James Te Huna is a smash hit in the UFC - in and out of the Octagon.
The Kiwi mixed martial artist's stunning recovery from a first-round knockdown to ground-and-pound his way to a fourth straight win has put him in line for a Top-10 fight.
And his choreographed Men in Black tribute dance, on his way to the ring at London's Wembley Arena last Sunday, is an internet sensation.
Next day, a clip of the routine had already notched up more than 34,000 views on YouTube and featured in newspapers worldwide, including England's Daily Mirror and the Sydney Morning Herald.
"No one else has done one [a walkout like that] in the UFC before and we always talked about how cool it would be to walk out to Men in Black," Te Huna told Sunday News. "We always liked the Men in Black song, and thought it would be pretty cool to walk out looking smart in suits, and Ray-Bans on."
Te Huna and his crew rehearsed the Will Smith-inspired walkout moves every night for two weeks heading into the fight with highly rated Canadian light heavyweight Ryan Jimmo.
Commentators praised the "awesome" routine, as the crowd loudly applauded.
A YouTube clip of the moves asks if it was the "Best UFC entry ever?"
The thrills continued in the Octagon, with Te Huna defending grimly to survive a devastating first-round Jimmo head kick that sent him crashing to the canvas.
The Kiwi hardman dominated the second and third rounds with his powerhouse grappling, earning him a unanimous points decision.

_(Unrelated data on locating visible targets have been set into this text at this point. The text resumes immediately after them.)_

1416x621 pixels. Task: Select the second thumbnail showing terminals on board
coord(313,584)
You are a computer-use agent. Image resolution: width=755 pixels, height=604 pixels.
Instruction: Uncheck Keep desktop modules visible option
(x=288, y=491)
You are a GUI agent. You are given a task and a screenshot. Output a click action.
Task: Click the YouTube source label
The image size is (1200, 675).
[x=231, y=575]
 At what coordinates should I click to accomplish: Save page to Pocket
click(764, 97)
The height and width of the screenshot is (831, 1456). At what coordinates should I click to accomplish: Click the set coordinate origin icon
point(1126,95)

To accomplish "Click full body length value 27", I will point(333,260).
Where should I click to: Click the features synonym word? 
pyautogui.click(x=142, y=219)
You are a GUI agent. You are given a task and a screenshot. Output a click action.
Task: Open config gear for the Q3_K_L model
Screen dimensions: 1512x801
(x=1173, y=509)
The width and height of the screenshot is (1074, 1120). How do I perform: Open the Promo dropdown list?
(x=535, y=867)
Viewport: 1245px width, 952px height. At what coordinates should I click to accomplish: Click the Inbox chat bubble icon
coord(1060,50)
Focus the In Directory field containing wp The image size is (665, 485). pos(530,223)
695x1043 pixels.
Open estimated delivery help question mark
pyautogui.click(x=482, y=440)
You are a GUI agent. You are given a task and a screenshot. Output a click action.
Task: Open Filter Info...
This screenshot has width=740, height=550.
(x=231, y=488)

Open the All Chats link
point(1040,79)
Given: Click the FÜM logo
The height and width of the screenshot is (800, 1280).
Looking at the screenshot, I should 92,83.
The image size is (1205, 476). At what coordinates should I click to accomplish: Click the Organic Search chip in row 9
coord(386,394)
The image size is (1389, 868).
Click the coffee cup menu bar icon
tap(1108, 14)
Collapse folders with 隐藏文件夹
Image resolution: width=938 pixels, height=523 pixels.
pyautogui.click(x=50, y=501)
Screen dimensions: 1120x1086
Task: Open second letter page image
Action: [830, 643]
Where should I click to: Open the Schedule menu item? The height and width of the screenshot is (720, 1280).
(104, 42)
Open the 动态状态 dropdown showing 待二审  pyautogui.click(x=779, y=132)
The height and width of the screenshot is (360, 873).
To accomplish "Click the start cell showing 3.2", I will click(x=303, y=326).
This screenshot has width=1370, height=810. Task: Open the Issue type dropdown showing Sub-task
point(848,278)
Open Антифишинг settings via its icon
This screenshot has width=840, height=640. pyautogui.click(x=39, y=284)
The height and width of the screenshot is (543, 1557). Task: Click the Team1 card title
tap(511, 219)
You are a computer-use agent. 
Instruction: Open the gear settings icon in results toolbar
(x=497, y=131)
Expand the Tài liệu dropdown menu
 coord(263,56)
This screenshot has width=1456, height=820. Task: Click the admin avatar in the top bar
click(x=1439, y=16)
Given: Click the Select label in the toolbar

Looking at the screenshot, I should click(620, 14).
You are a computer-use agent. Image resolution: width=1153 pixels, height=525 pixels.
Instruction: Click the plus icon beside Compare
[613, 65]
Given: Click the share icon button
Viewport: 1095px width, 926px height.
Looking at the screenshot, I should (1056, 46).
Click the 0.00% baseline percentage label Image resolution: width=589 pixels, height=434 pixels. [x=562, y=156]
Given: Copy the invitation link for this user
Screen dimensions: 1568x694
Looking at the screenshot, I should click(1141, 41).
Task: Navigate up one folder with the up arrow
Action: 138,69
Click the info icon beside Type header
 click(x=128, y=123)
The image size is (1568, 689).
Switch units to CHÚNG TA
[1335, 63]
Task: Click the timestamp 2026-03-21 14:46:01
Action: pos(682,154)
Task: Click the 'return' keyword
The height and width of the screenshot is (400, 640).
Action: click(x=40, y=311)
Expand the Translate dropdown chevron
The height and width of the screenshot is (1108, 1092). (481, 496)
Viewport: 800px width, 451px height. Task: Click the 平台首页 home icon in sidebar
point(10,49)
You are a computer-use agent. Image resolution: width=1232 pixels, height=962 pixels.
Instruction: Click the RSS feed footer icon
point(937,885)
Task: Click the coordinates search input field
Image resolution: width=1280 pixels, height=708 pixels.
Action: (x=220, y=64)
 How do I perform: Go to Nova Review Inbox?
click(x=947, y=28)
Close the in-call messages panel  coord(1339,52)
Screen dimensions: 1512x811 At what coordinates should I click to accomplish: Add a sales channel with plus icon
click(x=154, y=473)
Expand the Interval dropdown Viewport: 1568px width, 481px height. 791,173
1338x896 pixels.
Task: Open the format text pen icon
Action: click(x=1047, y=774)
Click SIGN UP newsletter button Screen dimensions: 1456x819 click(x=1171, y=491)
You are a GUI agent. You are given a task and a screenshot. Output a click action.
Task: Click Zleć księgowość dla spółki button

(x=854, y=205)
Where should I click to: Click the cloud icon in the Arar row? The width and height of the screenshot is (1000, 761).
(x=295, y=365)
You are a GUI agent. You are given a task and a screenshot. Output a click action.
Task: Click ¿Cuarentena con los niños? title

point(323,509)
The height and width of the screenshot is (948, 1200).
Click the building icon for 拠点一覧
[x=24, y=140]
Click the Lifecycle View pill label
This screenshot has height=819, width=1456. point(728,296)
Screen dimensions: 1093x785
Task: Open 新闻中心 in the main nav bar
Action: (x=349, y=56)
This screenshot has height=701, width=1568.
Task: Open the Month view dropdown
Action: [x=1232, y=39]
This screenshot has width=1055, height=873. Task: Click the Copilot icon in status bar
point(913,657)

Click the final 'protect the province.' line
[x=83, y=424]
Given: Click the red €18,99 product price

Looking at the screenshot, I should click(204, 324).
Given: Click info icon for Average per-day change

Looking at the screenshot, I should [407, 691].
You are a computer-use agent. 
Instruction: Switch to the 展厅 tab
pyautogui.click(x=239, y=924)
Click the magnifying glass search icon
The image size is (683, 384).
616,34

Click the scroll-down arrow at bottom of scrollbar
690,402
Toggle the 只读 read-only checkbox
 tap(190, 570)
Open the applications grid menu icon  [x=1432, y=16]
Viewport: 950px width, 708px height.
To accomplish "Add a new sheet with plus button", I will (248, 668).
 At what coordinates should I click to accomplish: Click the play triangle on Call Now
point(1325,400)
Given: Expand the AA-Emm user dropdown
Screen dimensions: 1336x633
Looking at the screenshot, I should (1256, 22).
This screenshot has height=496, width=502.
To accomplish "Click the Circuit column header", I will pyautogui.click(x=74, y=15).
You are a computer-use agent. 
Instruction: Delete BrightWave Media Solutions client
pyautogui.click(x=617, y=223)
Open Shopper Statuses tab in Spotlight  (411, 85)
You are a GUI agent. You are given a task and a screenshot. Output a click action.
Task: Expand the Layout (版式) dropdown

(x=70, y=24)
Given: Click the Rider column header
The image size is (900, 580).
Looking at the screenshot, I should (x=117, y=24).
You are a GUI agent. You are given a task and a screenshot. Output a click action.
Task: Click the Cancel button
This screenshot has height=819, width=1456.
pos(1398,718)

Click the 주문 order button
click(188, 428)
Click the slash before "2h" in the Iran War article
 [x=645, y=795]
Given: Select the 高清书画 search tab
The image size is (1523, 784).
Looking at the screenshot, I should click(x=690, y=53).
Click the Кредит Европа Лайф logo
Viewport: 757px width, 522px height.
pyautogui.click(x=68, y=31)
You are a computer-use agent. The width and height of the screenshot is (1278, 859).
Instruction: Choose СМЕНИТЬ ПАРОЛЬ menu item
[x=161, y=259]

The normally reserved Te Huna has previously entered the Octagon to Che Fu's Waka and Mark Morrison's hip-hop classic Return of the Mack.
"Every minute I was getting another tweet over the last three days," he said of tributes to his Men in Black routine, hinting another dance move may be on the way.
"It's been a massive response. The crowd loved it - it was different. I've set a mark for it, so it will be pretty hard to top this one.
"It was more of a surprise - especially from someone like myself. I think it caught everyone off guard. I might have another one in store for next fight - we'll see."
Te Huna's stock is on the rise in the UFC. The 31-year-old former Sydney bricklayer now has a 5-1 record in the UFC since his first fight in February 2010, and will likely face a Top 10 opponent in his next fight later this year.
UFC kingpin Dana White has even been tweeting how impressed he was in the abilities of the Kiwi - whose Darfield, Christchurch, birthplace was flashed across TV screens in international coverage of his match-up against Jimmo.
Te Huna has also revealed he had in-camp issues leading into the bout.
"I had problems going into the fight," he said.
"...I had a ton of excuses to lose the fight - but I managed to get a win."
Former K-1 world champion Mark Hunt will fight Dutch heavyweight Stefan Struve in Saitama, Japan, next Sunday.